**Task prompt:**
Go through the records below from the first line and print each one exactly, stopping after the line that contains "You are a GUI". Do not print pictures or anything past that line.

Entries taken from a collection:
********
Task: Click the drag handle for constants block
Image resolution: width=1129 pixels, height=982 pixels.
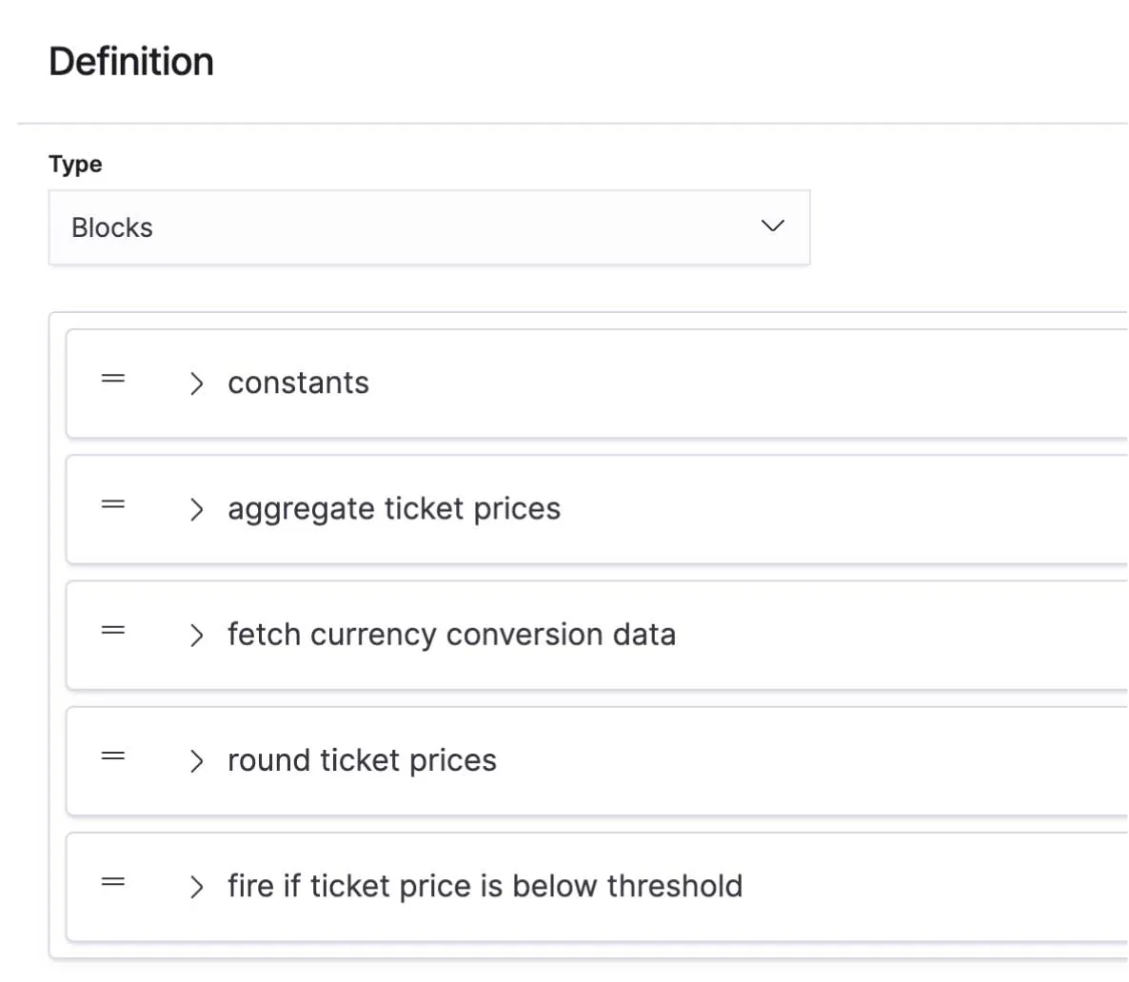Action: [113, 379]
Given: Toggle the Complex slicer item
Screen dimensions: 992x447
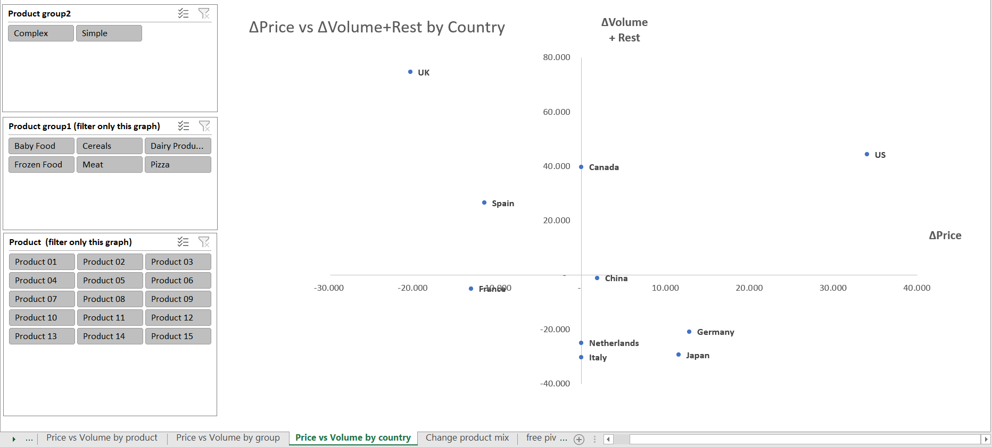Looking at the screenshot, I should (x=41, y=33).
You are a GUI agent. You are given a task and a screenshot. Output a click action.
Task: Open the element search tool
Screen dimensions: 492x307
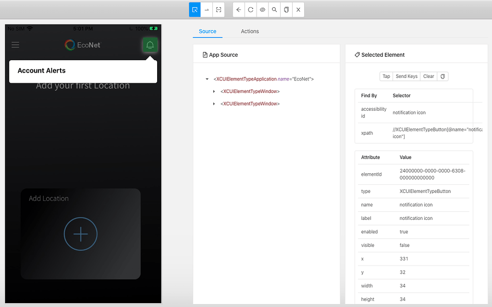click(x=274, y=10)

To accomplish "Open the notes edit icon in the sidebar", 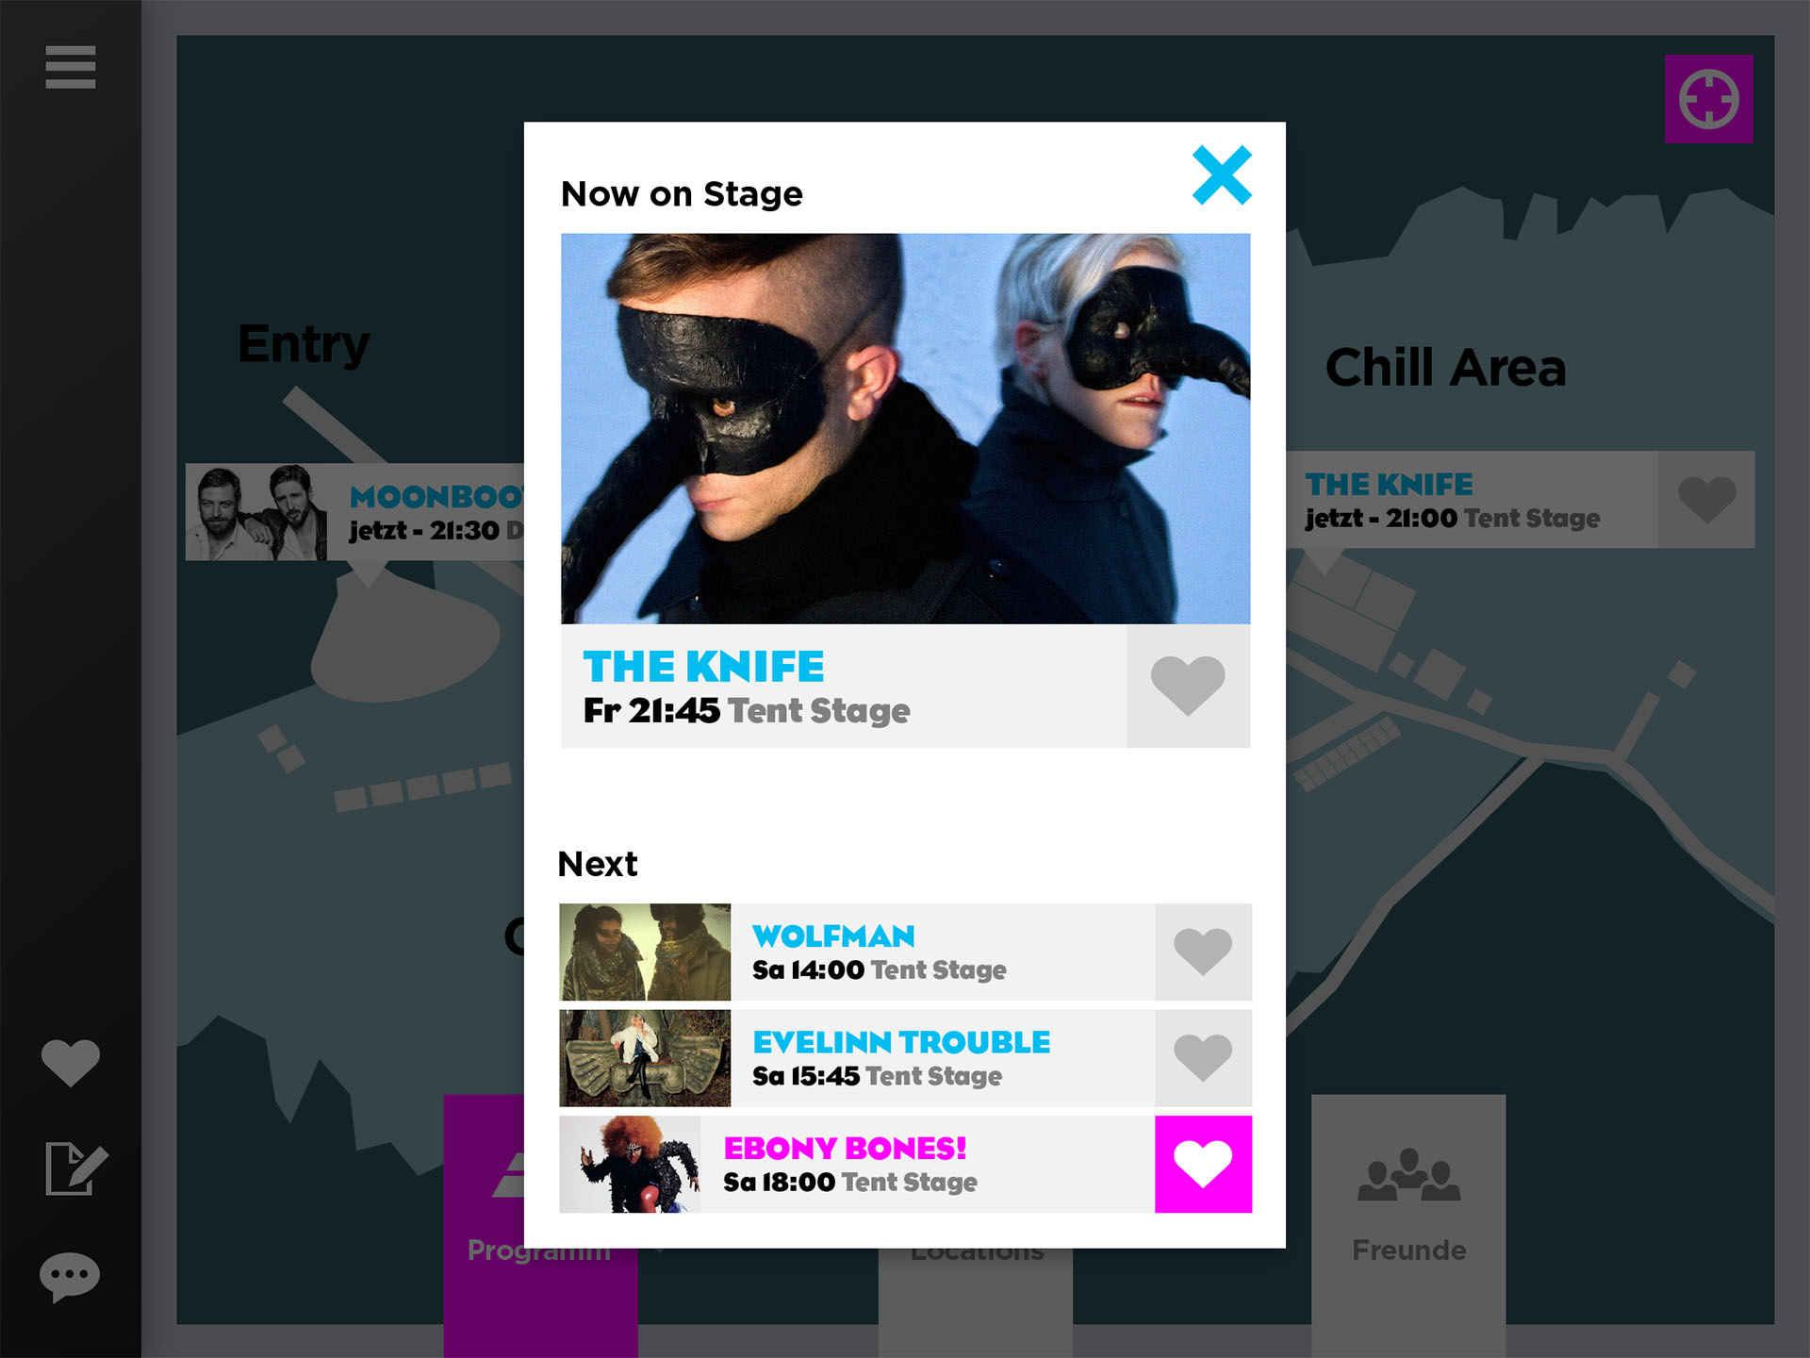I will click(x=76, y=1168).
********
**Completed task:**
Task: Click the drag handle for constants block
Image resolution: width=1129 pixels, height=982 pixels.
Action: [113, 379]
Given: Toggle the Complex slicer item
Screen dimensions: 992x447
Looking at the screenshot, I should (x=41, y=33).
You are a GUI agent. You are given a task and a screenshot. Output a click action.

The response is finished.